Once Tim Burton decided not to direct a third Batman film, it was only a matter of time before Michael Keaton left the franchise. Enter Joel Schumacher, who chose Val Kilmer as his Bruce Wayne. Kilmer in the mid nineties was a fine choice for the caped crusader. I have no issues with the way he plays the character, straight and with very little irony or sarcasm. It is the world around him which grows increasingly out of control. Gotham no longer resembles any sort of real city; now, there is a sprawling epic landscape of endless skyscrapers that seem to stretch beyond the clouds.
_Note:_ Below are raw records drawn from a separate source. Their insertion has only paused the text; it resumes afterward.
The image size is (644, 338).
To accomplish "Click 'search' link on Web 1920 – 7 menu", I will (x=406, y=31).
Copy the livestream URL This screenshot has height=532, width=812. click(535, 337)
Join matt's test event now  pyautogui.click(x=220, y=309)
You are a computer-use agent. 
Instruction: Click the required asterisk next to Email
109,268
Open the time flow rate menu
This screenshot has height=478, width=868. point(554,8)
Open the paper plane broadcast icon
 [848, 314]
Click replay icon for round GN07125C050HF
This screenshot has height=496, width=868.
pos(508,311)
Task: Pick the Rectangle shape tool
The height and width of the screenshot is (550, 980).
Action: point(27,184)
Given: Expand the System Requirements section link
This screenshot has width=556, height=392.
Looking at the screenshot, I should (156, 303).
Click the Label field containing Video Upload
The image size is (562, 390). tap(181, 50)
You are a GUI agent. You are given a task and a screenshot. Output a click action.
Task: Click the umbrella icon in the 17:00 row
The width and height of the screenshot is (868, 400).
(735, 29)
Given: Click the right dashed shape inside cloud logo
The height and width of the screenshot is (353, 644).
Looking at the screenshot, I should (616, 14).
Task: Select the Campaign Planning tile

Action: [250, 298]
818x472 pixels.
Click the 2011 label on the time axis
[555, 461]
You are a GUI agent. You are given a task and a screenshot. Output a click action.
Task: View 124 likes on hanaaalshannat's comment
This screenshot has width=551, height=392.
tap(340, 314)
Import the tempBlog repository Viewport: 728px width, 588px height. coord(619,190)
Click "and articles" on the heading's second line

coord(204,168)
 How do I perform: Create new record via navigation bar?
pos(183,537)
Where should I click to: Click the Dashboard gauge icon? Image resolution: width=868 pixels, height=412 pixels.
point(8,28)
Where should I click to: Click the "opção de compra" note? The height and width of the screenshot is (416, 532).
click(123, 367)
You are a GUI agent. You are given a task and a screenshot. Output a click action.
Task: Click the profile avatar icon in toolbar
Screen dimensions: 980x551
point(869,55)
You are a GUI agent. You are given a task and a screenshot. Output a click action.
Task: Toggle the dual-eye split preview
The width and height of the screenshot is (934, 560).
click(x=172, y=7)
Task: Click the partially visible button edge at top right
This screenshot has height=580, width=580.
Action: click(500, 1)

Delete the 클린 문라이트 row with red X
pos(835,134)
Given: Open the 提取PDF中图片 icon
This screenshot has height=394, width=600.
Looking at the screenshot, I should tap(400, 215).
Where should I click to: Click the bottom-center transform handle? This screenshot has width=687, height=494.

The entire world of this Batman franchise has been turned up to eleven, overloaded with neon pinks and greens and endless amounts of nonsense.
Naturally, the villain this time around shoud be The Riddler. With The Joker, Catowman and The Penguin already used, the fourth of the "Big Four" was a foregone conclusion. And using Jim Carrey as The Riddler was a master stroke that saved the film from being a total disaster. Carrey was at the height of his powers in 1995, and choosing him as the zany villain was a master stroke that saved the rest of the film. With Kilmer being bland, and the forgettable love story with Nicole Kidman's Dr. Chase Meridian, Carrey keeps us interested as he tries to rule Gotham through mind control. But Carrey is not enough to keep the cracks from showing in the rest of the picture.
We get the introduction of Two Face, played thanklessly by Tommy Lee Jones in a forgettable role. Two Face has his two women, one in white and one in black, and the entire subplot makes very little sense except for the desire of the producers to add just one more villain. The Riddler would have been plenty in the film. Frankly, Jones seems confused by his role most of the time. There is also the introduction of Robin, played by Chris O'Donnell. Introducing the character is fine, it is necessary eventually, and O'Donnell does a fine job as Dick Grayson. But you can start to see the overloading of characters in Schumacher's pictures. This was only the tip of the iceberg.
Upon its release, Batman Forever was not seen for what it clearly is today: the beginning of the end. Go watch it again and you will see the warts as bright as day. Sure, it was a success at the box office and had one of the more popular soundtracks in recent memory. Heck, even I liked it when it was released, but I was fourteen and I liked anything involving my favorite superhero. Regardless of the odor.